Wednesday, January 13, 2016

It gets worse

Union Watch “For the first time in the pension fund’s history, we paid out more in retirement benefits than we took in contributions.”
–  Anne Stausboll, Chief Executive Officer, CalPERS, 2014-2015 Comprehensive Annual Financial Report
There are few examples of a seemingly innocuous statement with more significance than Stausboll’s admission, buried within her “CEO’s Letter of Transmittal,” summarizing the performance of CalPERS, the largest public employee retirement system in the United States. Because what’s happening at CalPERS – they now pay more in benefits than they collect in contributions – is happening everywhere.
For the first time in history, America’s public employee pension funds, managing well over $4.0 trillion in assets, are becoming net sellers, not buyers.

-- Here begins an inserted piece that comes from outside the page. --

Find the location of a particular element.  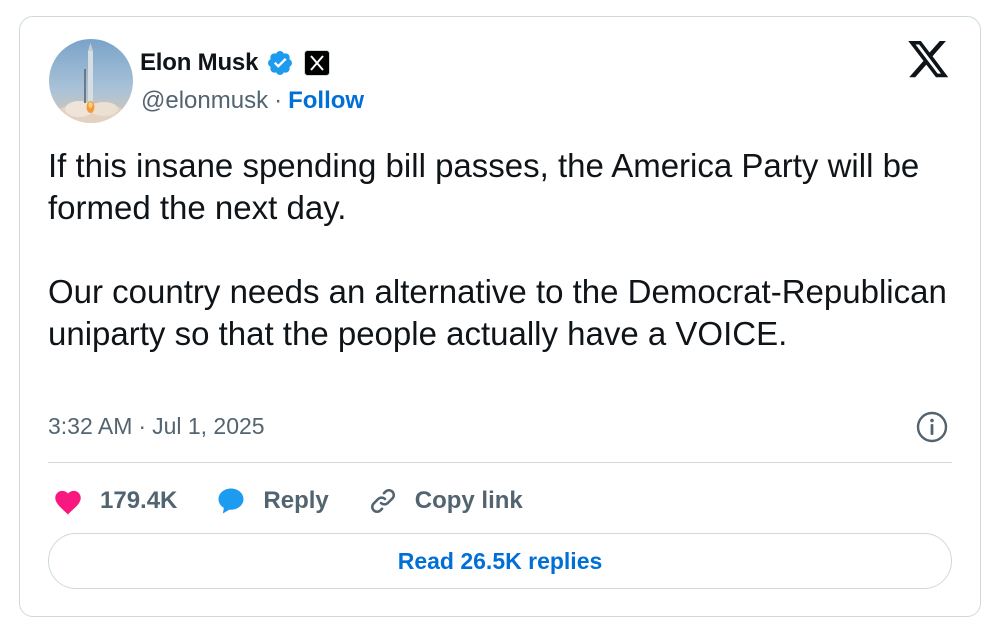

tweet-timestamp: 3:32 AM · Jul 1, 2025 is located at coordinates (156, 426).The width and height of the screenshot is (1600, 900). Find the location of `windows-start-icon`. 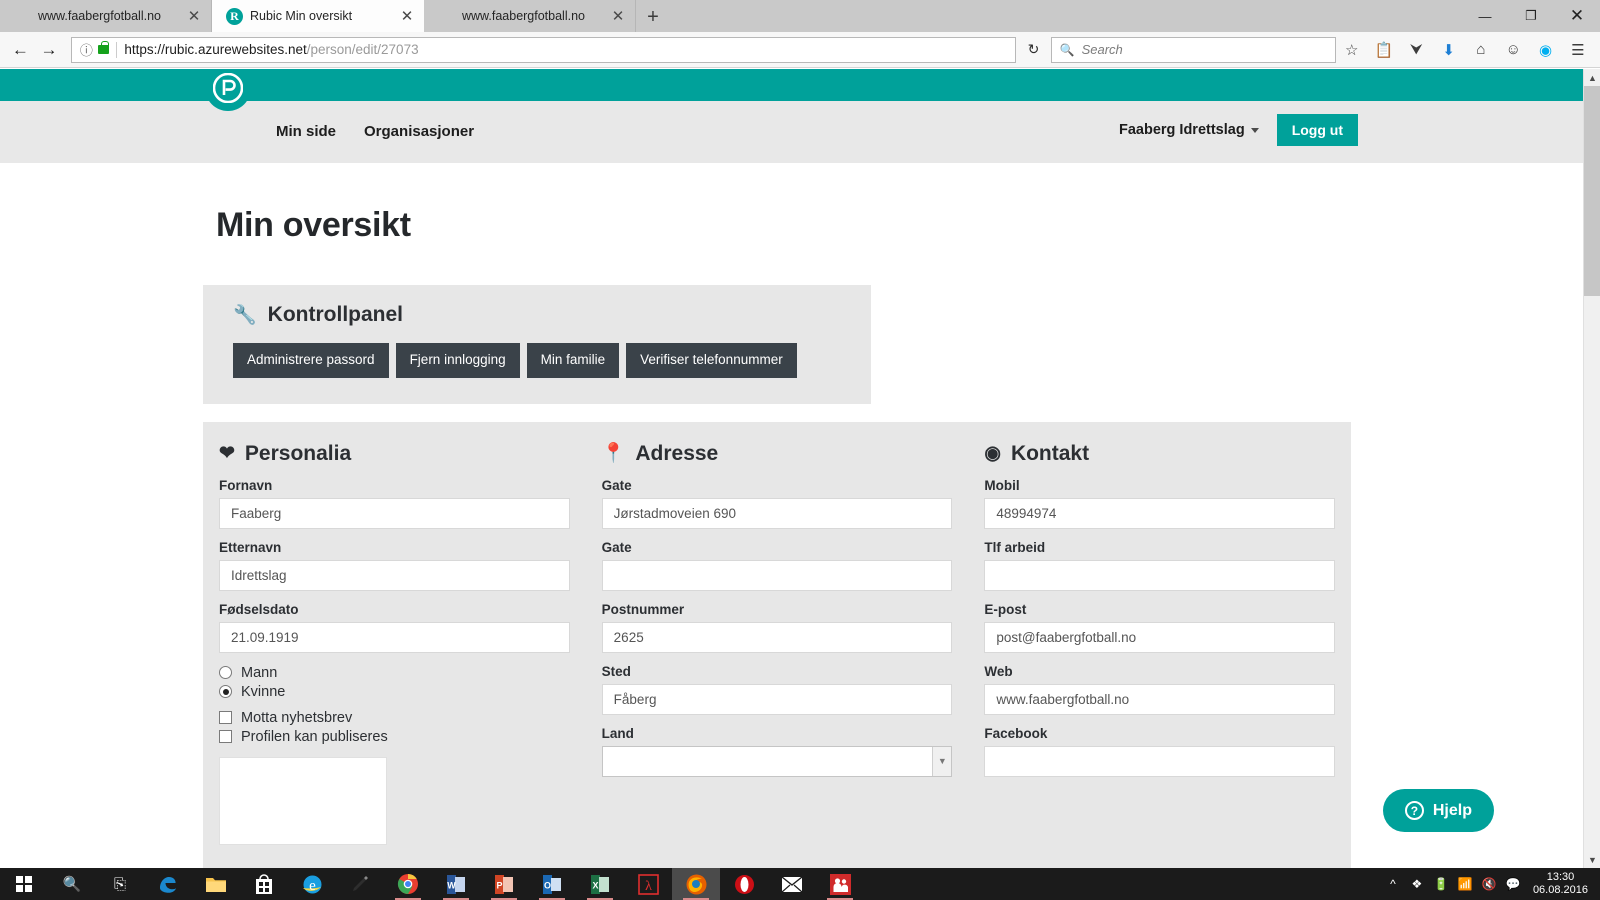

windows-start-icon is located at coordinates (24, 884).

And as any attentive student of economics will tell you, when there are more sellers than buyers, prices drop. Behind this mega economic trend is a mega demographic trend – across the developed world, certainly including the United States, a relentlessly increasing percentage of the population is retired. The result? An increasing proportion of people who are retired and slowly liquidating their lifetime savings – also driving down asset values and investment returns.
When a crunch comes we get a swath of public sector employees who retire be ause they cannot wait one more business cycle. The second derivative always gets us.